**DATASET ROWS:**
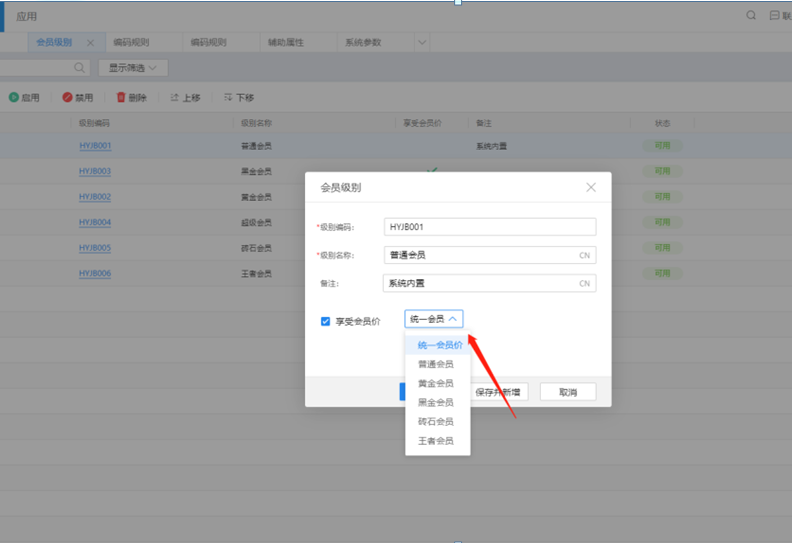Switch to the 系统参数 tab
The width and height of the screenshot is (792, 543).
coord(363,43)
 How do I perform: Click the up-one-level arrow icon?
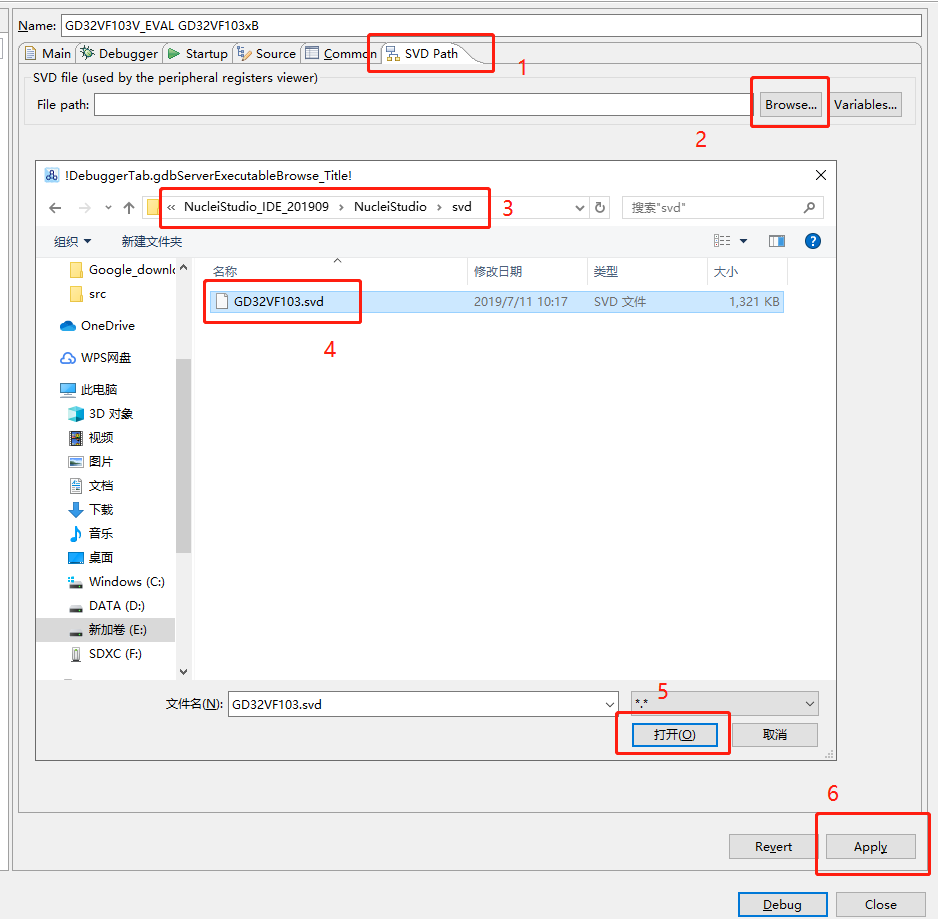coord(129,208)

...

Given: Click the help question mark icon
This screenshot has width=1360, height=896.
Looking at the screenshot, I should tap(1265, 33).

**WHAT TO PRODUCE:** Swap "arrow" for "chevron" in the records, starting at the line containing "Switch to the 系统参数 tab" and ending at the line containing "coord(129,208)". Write out only those lines, changed in nothing else, and leave the pictures out.

**OUTPUT BELOW:**
Switch to the 系统参数 tab
The width and height of the screenshot is (792, 543).
coord(363,43)
 How do I perform: Click the up-one-level chevron icon?
coord(129,208)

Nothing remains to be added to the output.